The test script is located at examples/example.js.

Remember to use await in most cases due to the asynchronous functions provided by the Puppeteer API.

"Headful" mode

In order to imitate human browsing behavior as humanlike as possible, the browser is started in the display (GUI) mode. We discovered that the Chromium headless mode was detected and partially blocked by big online services, which was not the case with the remote controlled GUI mode.

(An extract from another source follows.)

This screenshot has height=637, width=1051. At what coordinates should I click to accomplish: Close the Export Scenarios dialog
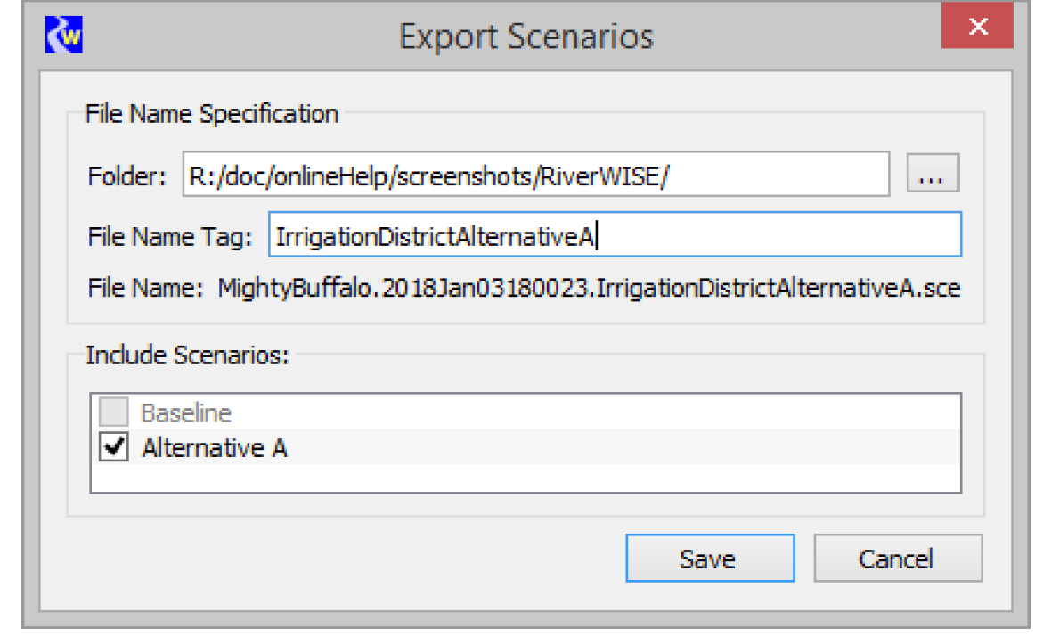click(977, 28)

The GUI mode can be started headlessly on a linux server by starting it in a "headful" mode with the X virtual framebuffer (Xvfb).

Install (e.g. Ubuntu):

# apt-get install xvfb

Launch with 1366x768 pixels resolution:

$ xvfb-run --server-args="-screen 0 1366x768x24" ./[path to your NodeJS script].js

Most of the common known headless Chrome detection methods (at June 2018) can already be eliminated with the "headful" mode on unmodified versions of Chrome/Chromium. However, we recommend to build your own Chromium version with additional adjustments (e.g. modify or remove navigator.webdriver object) to reduce detectability even more. See the works by Antoine Vastel for more details on how headless browsers might be detected by services.

Settings

Settings like browser's user agent string and the window size can be adjusted by changing the Settings parameters inside the imported HOSIT module.

Following the example above, we could examplary change the user agent to Firefox 58.0 with:

HOSIT.Settings.USER_AGENT = "Mozilla/5.0 (Windows NT 10.0; Win64; x64; rv:58.0) Gecko/20100101 Firefox/58.0";

Note that some settings have to be set before the Controller.init command in order to be active. All possible settings with its default values can be seen inside include/settings.js.

The Anti-Captcha API key needed for CAPTCHA solving can be added there as well.

Add your own search query generator

You can enhance the list of search query generators with your own RSS feeds generators. This might be useful if you want to generate search queries for different geolocations.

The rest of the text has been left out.